Hyperrhiz 22
The RHIZ-cade: Ten Multimedia Projects on the Rhetoric of Pinball
Edited by Geoffrey V. Carter
Saginaw Valley State University
And by Robert Lestón
New York City College of Technology (CUNY)
Citation: Carter, Geoffrey V. and Robert Lestón. “The RHIZ-cade: Ten Multimedia Projects on the Rhetoric of Pinball.” Hyperrhiz: New Media Cultures, no. 22, 2020. doi:10.20415/hyp/022.s010
Abstract: This collection of webtexts showcases the historical, theoretical, and inventive possibilities of pinball culture. Originally published as the MLArcade in the now shuttered online journal Itineration in 2016, this updated collection curates work an unusual panel at the Modern Language Association in 2013. The present collection updates language and insights from these earlier iterations for Hyperrhiz’s archive.
Keywords: pinball culture, rhetoric, chora, allegory, play.

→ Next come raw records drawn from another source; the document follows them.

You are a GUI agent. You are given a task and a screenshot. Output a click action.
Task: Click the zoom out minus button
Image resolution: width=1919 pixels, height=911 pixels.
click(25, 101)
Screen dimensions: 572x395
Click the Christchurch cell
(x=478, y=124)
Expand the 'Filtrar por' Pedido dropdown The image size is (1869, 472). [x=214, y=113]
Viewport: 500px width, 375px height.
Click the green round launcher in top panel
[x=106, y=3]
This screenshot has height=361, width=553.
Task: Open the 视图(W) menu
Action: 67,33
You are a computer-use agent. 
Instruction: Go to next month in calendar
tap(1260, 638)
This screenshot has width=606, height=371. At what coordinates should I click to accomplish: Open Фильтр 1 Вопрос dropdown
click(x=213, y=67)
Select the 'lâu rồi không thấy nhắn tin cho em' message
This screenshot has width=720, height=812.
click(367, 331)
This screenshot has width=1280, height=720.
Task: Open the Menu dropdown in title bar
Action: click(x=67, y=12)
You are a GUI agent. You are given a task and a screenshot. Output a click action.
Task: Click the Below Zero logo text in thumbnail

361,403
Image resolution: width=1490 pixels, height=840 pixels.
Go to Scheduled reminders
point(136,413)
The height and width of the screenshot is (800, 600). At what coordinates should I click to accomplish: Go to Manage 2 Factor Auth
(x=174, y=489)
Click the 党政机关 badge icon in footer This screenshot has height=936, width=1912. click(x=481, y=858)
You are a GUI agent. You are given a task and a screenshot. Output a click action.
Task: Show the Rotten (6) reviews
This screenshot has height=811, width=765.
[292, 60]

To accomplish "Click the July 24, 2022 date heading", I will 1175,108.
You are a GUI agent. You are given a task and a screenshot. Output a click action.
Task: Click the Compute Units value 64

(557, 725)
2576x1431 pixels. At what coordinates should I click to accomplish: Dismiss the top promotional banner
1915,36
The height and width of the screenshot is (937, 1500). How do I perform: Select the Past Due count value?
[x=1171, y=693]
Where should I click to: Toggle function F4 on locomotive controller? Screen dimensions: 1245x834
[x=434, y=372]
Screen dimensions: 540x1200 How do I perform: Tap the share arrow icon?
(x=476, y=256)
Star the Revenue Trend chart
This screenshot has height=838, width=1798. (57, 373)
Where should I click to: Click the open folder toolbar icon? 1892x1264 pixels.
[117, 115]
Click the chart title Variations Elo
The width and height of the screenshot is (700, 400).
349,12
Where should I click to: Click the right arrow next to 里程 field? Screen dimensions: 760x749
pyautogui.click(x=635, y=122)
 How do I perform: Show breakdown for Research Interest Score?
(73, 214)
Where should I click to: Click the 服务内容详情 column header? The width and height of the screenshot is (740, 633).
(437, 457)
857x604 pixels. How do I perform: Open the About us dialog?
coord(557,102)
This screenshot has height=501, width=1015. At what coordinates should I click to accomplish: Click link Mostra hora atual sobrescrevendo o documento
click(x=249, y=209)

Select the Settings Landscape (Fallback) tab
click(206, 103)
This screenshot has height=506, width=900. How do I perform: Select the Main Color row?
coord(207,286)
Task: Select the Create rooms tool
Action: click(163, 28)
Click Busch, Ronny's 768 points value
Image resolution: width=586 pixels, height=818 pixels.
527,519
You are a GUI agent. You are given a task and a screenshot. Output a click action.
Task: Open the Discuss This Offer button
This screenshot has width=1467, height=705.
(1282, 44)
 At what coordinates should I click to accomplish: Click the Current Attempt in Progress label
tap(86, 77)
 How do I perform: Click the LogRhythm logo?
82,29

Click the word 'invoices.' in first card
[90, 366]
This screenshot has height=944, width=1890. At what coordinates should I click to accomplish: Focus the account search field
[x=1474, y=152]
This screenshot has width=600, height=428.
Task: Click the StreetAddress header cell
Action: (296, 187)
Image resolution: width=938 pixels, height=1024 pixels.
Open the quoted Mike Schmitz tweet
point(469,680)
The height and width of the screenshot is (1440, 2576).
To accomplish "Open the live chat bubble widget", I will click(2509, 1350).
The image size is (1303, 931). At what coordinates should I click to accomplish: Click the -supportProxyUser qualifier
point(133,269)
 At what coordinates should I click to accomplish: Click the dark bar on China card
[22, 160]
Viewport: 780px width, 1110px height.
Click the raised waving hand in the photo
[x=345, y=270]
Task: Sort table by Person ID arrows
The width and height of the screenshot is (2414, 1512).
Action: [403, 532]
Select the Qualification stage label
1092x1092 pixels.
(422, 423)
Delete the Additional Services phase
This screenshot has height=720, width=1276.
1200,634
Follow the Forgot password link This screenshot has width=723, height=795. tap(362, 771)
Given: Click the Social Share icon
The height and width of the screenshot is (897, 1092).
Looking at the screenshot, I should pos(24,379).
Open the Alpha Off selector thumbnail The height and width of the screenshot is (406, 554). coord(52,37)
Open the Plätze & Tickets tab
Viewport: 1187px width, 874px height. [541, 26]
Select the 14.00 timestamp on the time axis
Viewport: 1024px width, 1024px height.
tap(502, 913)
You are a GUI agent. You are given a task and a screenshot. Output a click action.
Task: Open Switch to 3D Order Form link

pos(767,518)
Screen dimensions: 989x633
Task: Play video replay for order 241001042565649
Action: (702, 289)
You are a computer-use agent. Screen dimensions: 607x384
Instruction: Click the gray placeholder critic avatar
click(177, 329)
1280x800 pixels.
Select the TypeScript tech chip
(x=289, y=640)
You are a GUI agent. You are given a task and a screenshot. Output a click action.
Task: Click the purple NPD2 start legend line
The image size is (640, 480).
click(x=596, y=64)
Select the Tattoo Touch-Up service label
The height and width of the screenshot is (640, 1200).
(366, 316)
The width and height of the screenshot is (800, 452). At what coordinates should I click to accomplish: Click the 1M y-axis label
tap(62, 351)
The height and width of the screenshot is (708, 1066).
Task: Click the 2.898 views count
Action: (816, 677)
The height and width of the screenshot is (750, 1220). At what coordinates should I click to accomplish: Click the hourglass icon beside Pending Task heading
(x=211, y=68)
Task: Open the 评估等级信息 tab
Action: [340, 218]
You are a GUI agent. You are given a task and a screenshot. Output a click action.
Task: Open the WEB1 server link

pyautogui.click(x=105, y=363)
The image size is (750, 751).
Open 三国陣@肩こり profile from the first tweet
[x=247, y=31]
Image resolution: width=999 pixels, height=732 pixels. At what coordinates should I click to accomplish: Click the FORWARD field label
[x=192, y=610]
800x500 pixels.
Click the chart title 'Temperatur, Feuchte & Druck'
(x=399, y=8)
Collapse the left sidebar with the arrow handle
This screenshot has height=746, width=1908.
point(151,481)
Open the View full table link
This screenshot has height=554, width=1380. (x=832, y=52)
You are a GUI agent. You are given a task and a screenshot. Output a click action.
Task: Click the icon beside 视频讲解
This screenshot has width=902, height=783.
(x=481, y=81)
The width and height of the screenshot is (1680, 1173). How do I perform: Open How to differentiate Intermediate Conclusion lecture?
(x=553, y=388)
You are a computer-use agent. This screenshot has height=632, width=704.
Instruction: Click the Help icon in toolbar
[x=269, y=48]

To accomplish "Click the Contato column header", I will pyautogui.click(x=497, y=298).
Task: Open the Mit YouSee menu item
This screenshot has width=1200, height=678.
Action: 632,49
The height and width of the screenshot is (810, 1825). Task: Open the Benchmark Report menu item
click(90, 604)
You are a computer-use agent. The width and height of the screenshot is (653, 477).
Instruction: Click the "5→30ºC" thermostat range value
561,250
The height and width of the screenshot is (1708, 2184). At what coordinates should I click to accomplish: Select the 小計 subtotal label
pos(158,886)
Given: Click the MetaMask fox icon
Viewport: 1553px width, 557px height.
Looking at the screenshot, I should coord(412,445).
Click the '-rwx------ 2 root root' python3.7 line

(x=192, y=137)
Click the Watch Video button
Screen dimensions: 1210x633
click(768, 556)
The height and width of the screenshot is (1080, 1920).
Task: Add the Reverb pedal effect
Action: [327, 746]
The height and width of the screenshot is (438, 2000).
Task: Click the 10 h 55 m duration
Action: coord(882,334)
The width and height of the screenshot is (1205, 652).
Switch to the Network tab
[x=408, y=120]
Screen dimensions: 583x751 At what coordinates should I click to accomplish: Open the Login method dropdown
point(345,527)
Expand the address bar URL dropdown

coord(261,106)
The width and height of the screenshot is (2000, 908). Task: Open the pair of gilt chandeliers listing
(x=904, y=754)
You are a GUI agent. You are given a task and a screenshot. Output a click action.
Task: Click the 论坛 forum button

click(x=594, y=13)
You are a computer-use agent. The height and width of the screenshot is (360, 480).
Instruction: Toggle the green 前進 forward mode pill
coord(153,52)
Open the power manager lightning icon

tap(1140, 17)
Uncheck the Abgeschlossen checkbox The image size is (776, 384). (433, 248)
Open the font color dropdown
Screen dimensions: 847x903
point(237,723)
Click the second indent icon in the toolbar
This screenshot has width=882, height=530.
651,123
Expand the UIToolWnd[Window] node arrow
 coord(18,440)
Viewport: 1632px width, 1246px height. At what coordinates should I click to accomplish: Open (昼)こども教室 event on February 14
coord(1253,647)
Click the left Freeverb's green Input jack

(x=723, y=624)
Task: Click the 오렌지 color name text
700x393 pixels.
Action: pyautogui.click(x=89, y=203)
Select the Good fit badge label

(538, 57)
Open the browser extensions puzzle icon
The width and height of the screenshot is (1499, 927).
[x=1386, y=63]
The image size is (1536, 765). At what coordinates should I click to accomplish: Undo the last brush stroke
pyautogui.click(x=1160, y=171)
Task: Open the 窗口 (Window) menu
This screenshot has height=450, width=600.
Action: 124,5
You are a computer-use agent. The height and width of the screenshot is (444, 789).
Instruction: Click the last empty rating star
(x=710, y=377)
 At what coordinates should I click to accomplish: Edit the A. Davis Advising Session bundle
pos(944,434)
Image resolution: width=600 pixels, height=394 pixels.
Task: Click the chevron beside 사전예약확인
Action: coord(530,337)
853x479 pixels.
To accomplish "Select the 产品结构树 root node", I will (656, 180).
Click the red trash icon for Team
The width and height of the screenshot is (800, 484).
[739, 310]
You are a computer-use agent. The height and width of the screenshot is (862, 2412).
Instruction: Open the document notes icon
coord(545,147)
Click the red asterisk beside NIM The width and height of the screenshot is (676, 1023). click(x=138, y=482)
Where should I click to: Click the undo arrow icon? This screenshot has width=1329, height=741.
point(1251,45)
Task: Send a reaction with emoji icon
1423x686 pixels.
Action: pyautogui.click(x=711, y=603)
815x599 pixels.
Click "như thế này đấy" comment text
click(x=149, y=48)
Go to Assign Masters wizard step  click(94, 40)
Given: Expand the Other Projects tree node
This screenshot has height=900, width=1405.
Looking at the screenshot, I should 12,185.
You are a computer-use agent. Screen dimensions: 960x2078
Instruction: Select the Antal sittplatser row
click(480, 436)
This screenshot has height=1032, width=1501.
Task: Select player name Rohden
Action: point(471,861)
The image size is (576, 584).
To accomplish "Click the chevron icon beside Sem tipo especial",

The MLArcade, as this collection was once called, brought together eight scholars to generate multimedia works on the rhetoric of pinball for the Modern Language Association in 2013. The panel was an unusual topic for a conference usually given over to the study of literature and poetry. There were a number of reasons why the collection was accepted in the first place, not the least of which was a celebrated collection of other multimedia projects at the same conference the previous year. What made the MLArcade distinctive was that it was centered on a specific cultural theme, and the open-ended nature of the pinball theme offered participants great latitude in their inventive processes. The collection was curated for a time on the now non-existent online journal, Itineration: Cross-Cultural Disciplinary Studies in Rhetoric, Media and Culture. For Hyperrhiz readers, all the videos, images, and discussions have been updated to suggest ways pinball culture might be remixed to suggest new historical, theoretical, and artistic understandings of this once ubiquitous game that is currently enjoying a popular resurgence.